Per Falchi, il rischio è che un investimento rilevante possa incidere sugli equilibri economici dell’AOUS, con possibili ripercussioni sulla copertura di ruoli fondamentali
SIENA. L’Azienda Ospedaliera – Universitaria Senese e l’Università degli Studi di Siena hanno sottoscritto un accordo triennale che prevede, tra il 2025 e il 2027, l’assunzione di 29 docenti universitari da parte dell’AOU, con un impegno economico complessivo di circa 40 milioni di euro tra stipendi e indennità assistenziali. Una scelta che, secondo Lorenzo Falchi, consigliere regionale di AVS, merita un approfondimento serio, alla luce soprattutto della situazione del nostro Servizio sanitario regionale.
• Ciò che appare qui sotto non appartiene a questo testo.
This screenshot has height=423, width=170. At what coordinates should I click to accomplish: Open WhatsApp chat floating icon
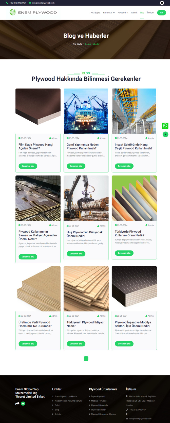[165, 126]
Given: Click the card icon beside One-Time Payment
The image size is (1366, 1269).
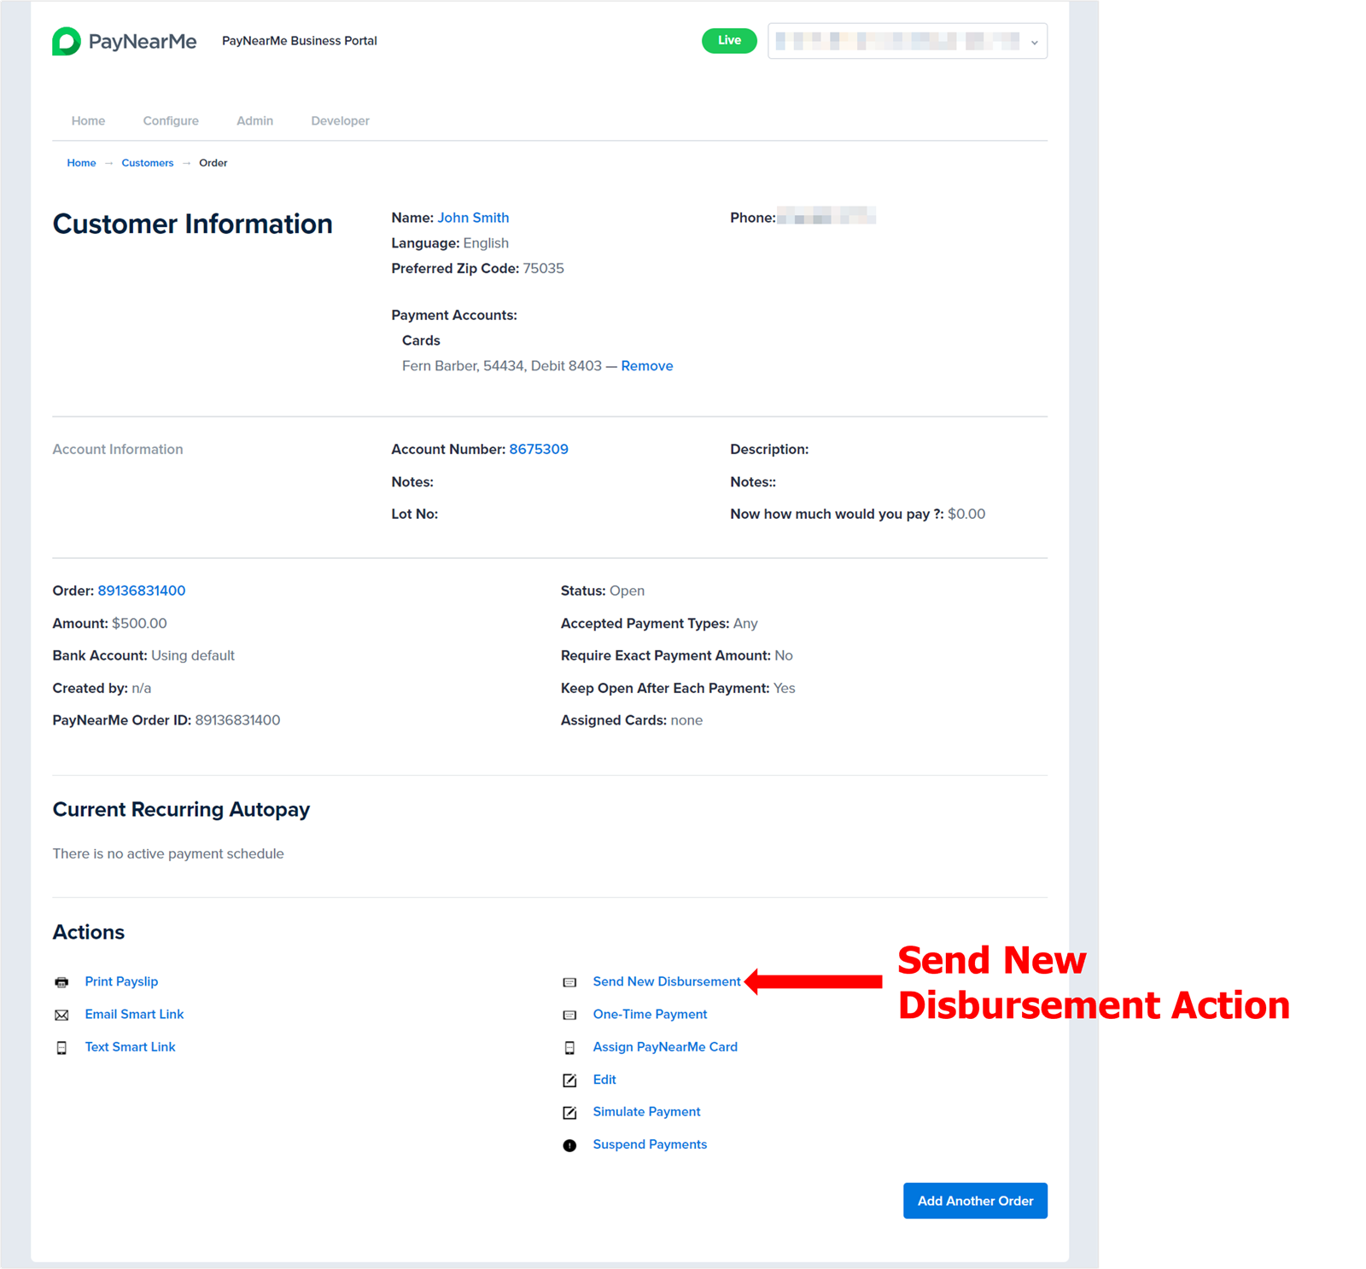Looking at the screenshot, I should point(569,1015).
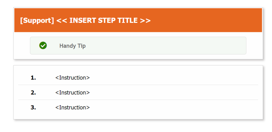
Task: Click the closing >> brackets in title
Action: click(145, 21)
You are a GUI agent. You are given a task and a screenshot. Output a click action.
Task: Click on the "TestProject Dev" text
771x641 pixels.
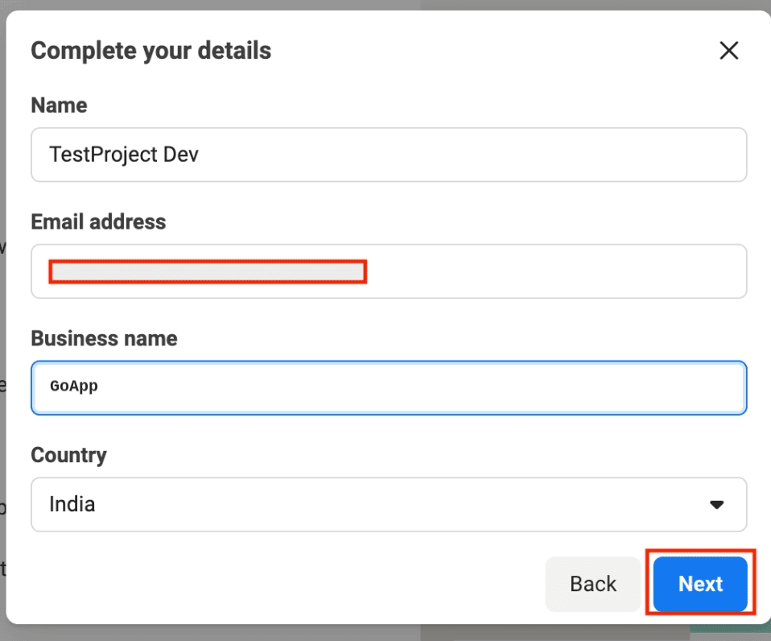123,155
“L’Università di Siena rappresenta una ricchezza fondamentale per il territorio e va sostenuta, anche in una fase di difficoltà delle scuole di specializzazione, in particolare in ambiti delicati come la chirurgia generale e la medicina d’urgenza. Tuttavia – sostiene Falchi – non possiamo ignorare che le risorse del Fondo Sanitario Regionale sono sottoposte a vincoli stringenti e servono prioritariamente a garantire la tenuta degli organici assistenziali. In particolare le preoccupazioni espresse dai lavoratori e dalle organizzazioni sindacali devono essere ascoltate e valutate con attenzione.”
Secondo Falchi, il rischio è che un investimento rilevante possa incidere sugli equilibri economici dell’Azienda ospedaliera, con possibili ripercussioni sulla copertura di ruoli fondamentali – infermieri, OSS, tecnici e medici ospedalieri – in un contesto già segnato da carenze di personale e da un forte sovraccarico di lavoro.
Il consigliere per questo ha presentato un’interrogazione al Presidente della Giunta regionale per chiedere se sia a conoscenza dell’accordo e quale valutazione ne dia e la convocazione di un tavolo di confronto che coinvolga Azienda ospedaliera, Università, organizzazioni sindacali e rappresentanze dei cittadini, al fine di valutare complessivamente le implicazioni dell’accordo.